Required action:
Everything in the listing below should be written out again exactly, except the pictures.

Extracted entries:
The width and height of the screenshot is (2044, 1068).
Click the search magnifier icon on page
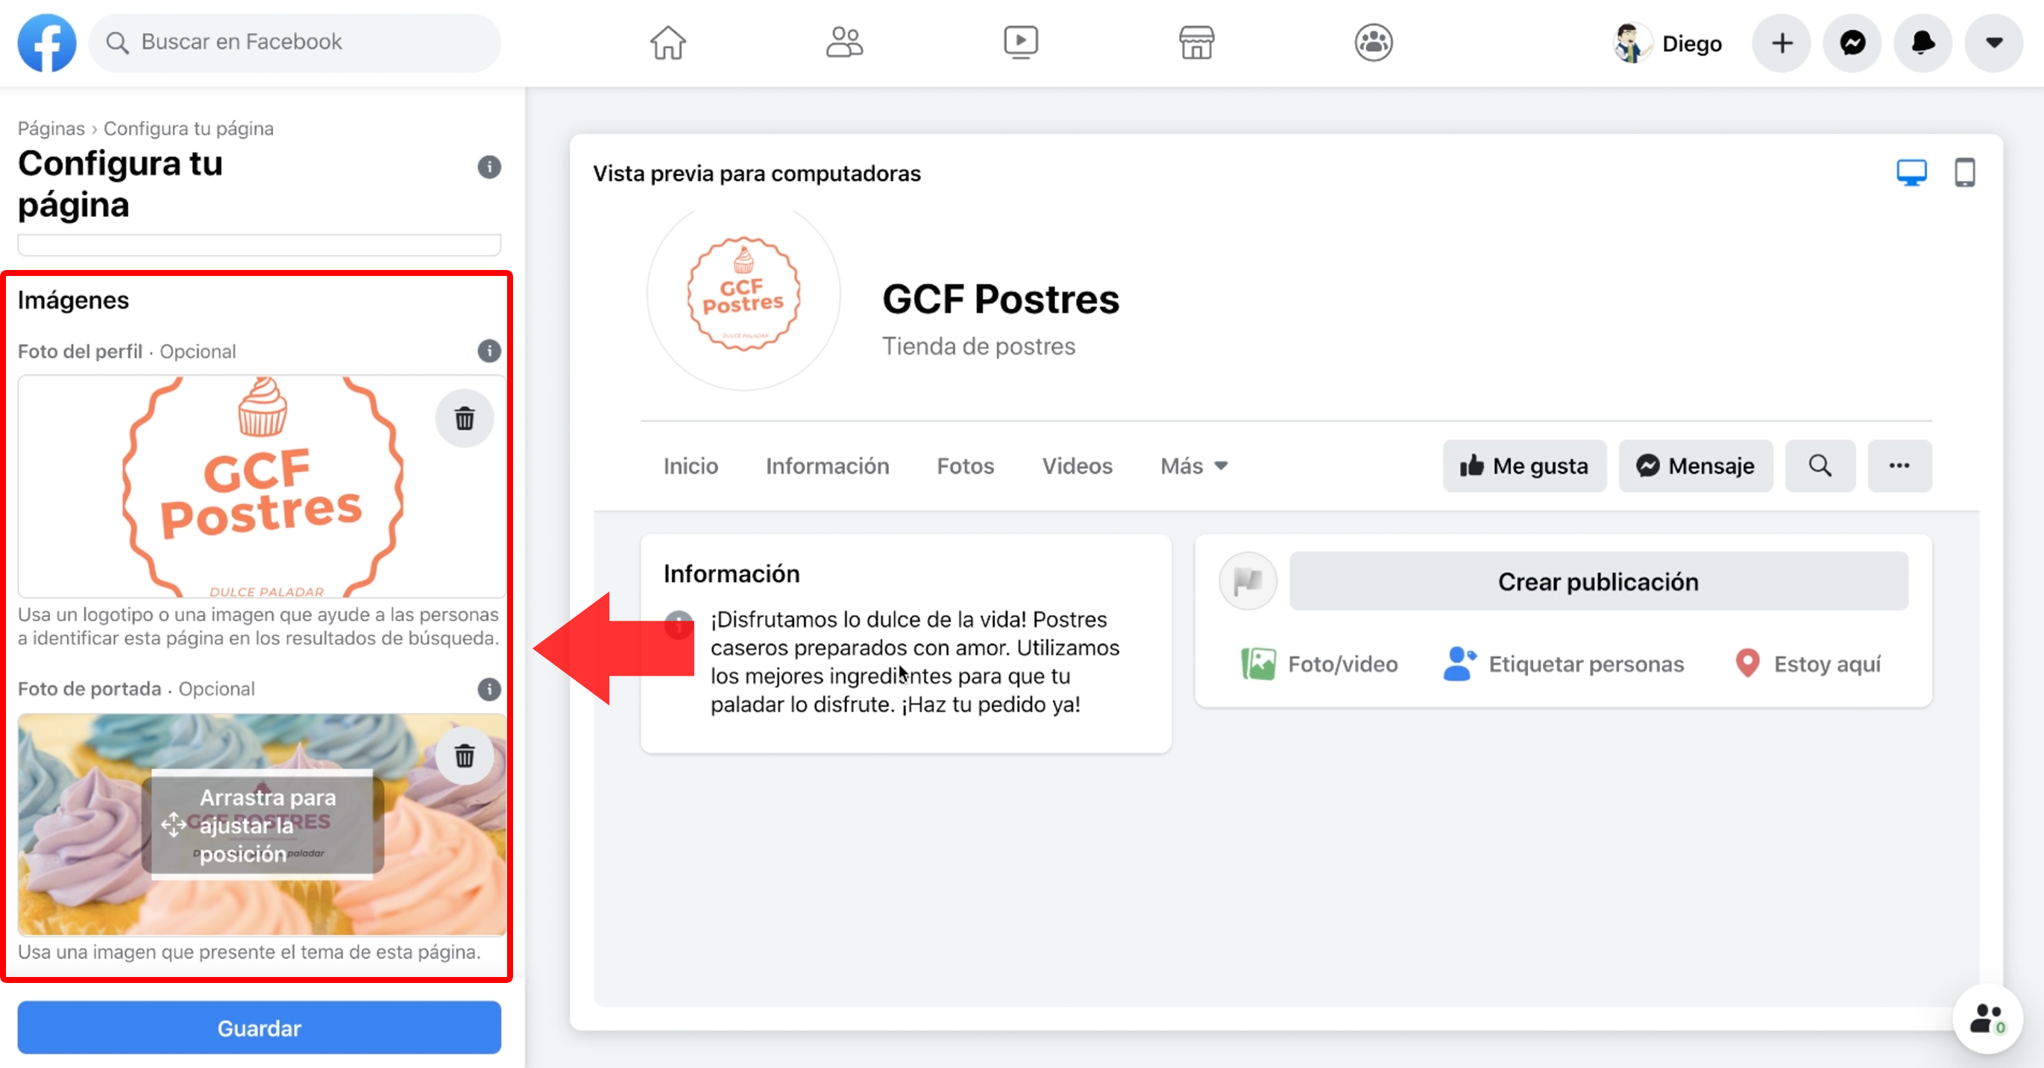tap(1819, 464)
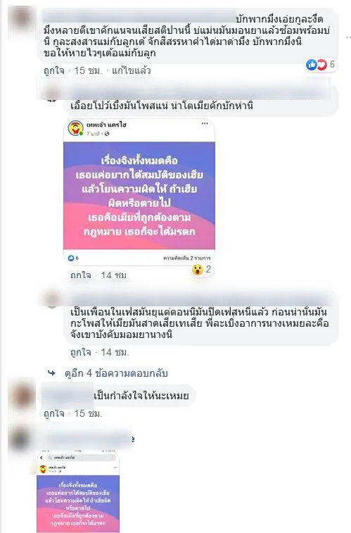Click blurred name of bottom commenter
Image resolution: width=351 pixels, height=533 pixels.
coord(89,439)
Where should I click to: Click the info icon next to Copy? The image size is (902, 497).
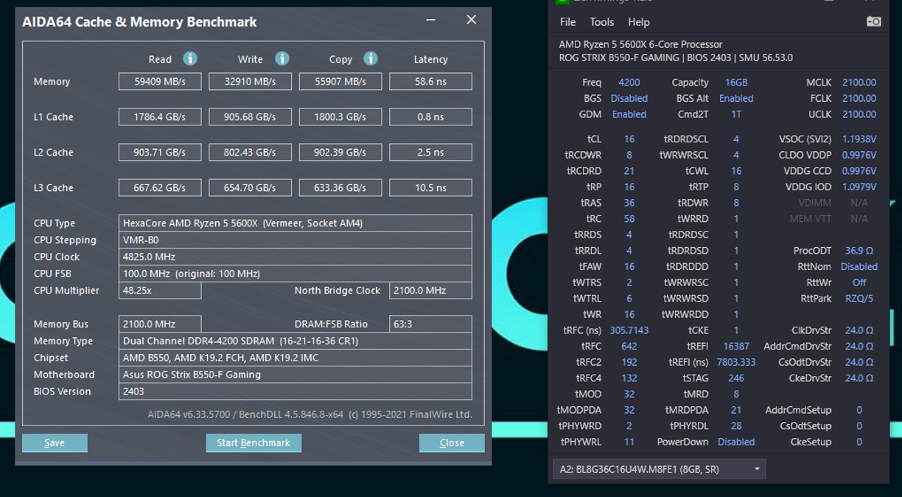tap(371, 59)
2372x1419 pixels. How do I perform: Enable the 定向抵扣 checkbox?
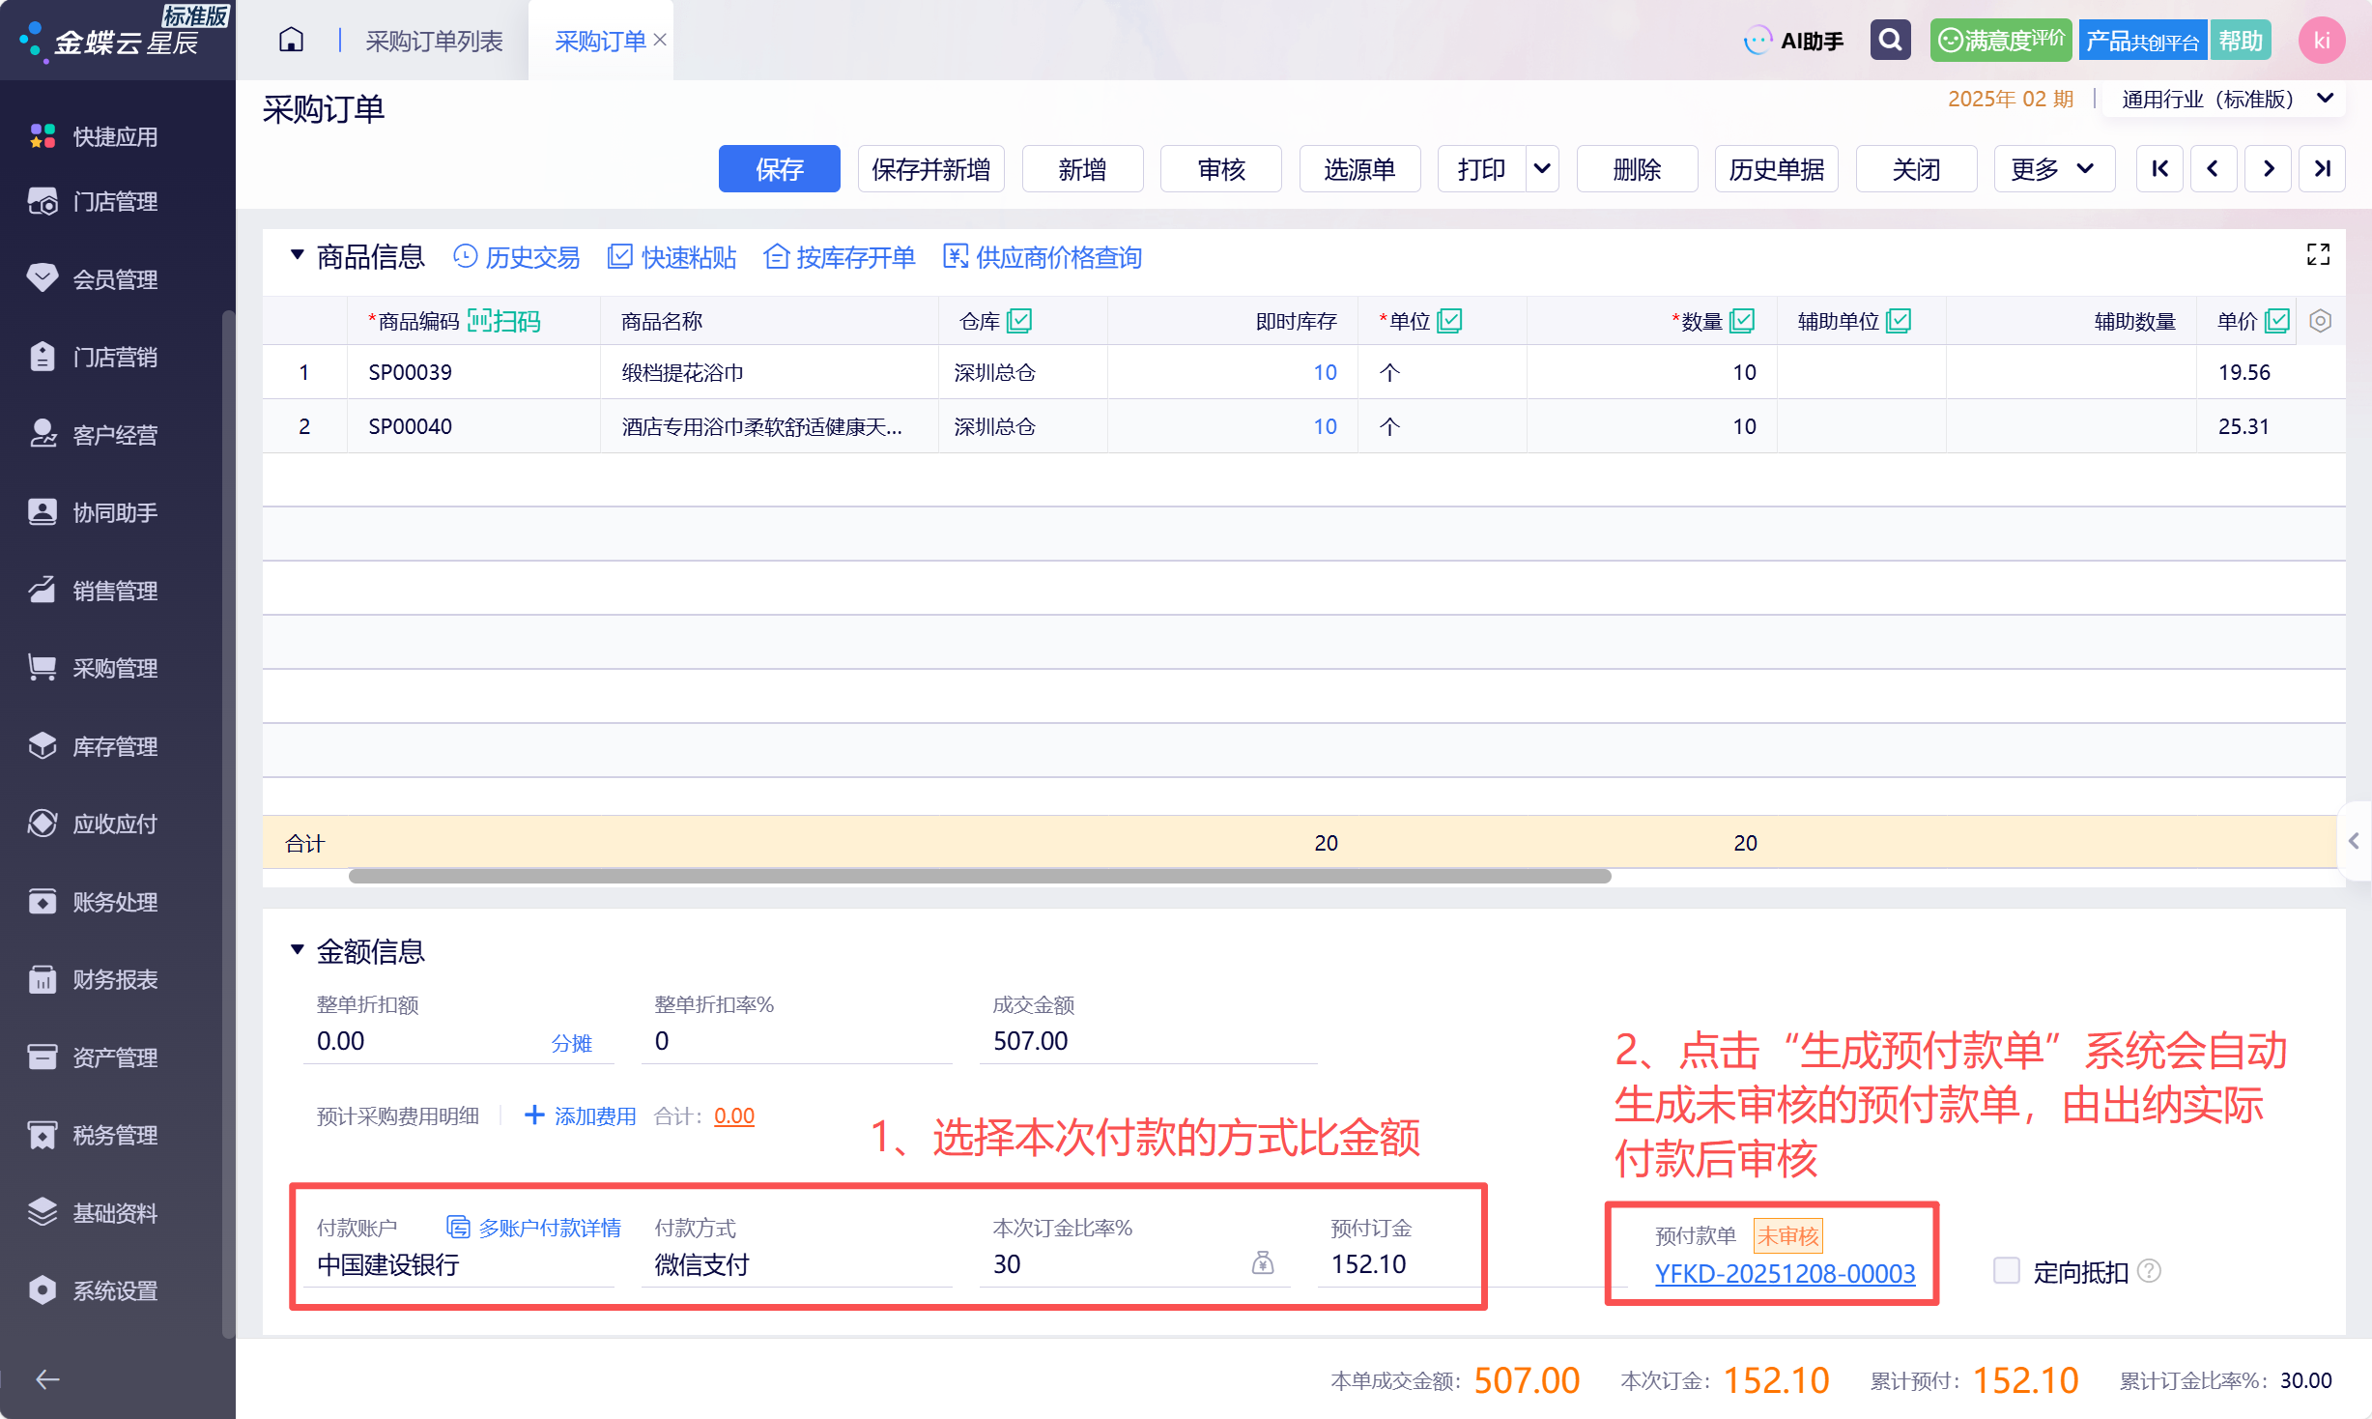(2007, 1271)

Task solution:
The width and height of the screenshot is (2044, 1068).
Click the search magnifier icon on page
tap(1819, 464)
Click blurred name of bottom commenter
Image resolution: width=351 pixels, height=533 pixels.
coord(89,439)
Where should I click to: Click the info icon next to Copy? The image size is (902, 497).
tap(371, 59)
2372x1419 pixels. How do I perform: Enable the 定向抵扣 checkbox?
(2007, 1271)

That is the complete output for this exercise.